- **MATERIALS PROVIDED**
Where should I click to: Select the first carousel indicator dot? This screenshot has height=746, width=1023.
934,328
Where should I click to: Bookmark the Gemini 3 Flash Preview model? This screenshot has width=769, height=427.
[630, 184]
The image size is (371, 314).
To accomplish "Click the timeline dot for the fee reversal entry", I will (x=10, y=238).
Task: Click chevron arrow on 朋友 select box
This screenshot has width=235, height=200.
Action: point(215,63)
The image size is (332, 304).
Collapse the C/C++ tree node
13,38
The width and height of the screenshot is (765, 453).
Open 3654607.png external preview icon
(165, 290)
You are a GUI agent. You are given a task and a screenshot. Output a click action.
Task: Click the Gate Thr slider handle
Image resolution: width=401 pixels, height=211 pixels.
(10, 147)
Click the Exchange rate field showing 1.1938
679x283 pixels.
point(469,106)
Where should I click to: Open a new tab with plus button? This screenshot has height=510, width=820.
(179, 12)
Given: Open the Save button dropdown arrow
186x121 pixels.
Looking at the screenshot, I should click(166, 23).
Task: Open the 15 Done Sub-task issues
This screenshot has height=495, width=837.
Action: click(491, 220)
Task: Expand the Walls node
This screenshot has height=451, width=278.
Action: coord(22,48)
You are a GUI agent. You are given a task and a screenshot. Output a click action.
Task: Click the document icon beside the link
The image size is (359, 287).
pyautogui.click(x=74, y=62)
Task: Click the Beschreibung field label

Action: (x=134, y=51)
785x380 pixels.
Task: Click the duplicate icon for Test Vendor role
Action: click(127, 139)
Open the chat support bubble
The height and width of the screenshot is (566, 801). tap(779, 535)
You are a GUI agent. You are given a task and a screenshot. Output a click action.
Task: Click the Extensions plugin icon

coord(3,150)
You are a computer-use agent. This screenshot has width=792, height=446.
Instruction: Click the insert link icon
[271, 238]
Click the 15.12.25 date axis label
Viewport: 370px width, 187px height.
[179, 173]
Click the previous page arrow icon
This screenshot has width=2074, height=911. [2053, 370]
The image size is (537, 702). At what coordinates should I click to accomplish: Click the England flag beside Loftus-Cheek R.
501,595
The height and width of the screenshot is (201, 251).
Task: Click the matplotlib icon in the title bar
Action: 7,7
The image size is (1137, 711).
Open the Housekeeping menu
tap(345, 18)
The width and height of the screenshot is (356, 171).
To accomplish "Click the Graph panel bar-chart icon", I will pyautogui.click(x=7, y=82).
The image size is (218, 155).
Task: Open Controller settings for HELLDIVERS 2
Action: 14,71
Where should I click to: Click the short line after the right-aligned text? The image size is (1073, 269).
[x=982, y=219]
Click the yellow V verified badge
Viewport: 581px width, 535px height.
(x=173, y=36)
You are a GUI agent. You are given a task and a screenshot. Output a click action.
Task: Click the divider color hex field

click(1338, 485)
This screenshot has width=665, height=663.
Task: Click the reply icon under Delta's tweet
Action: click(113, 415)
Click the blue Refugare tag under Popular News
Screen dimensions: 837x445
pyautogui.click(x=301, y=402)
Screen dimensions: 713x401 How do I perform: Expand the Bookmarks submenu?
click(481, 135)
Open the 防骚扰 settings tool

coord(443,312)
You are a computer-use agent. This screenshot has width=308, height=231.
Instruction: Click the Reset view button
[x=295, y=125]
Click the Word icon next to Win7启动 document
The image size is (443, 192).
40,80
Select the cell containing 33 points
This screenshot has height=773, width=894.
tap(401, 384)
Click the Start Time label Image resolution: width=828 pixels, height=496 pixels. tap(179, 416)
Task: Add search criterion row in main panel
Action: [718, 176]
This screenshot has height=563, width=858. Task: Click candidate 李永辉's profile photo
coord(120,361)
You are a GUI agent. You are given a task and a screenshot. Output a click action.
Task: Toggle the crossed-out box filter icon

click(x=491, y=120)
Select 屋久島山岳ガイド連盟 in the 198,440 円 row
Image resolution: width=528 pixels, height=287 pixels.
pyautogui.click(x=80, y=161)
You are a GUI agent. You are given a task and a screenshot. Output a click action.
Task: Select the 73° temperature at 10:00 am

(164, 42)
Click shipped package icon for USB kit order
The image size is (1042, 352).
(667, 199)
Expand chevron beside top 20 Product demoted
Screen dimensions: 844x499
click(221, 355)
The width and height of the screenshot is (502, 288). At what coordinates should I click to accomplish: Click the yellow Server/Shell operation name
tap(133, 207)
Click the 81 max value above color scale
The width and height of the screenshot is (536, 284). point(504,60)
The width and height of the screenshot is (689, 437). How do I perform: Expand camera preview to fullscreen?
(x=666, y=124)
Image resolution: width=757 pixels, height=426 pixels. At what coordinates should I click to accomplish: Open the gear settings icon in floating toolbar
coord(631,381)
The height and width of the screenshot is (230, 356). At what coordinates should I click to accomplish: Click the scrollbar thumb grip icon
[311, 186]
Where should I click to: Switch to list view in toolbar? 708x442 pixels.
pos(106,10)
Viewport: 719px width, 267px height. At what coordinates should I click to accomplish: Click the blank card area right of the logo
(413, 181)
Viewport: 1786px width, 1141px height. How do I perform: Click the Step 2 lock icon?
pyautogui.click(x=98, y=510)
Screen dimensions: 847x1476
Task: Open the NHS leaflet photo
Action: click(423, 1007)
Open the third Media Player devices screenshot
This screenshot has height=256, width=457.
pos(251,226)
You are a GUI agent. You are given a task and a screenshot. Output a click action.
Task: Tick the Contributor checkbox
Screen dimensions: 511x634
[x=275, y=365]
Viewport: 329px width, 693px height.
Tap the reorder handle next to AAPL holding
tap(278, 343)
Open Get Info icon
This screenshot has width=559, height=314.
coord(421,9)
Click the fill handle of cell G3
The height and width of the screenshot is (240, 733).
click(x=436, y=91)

- **AIM OF THE TASK**
Your task is to copy each line of the listing that holds the word "computer".

- **WRITTEN ANSWER**
You are a computer-use agent. This screenshot has width=792, height=446.
You are a computer-use agent. This screenshot has width=308, height=231.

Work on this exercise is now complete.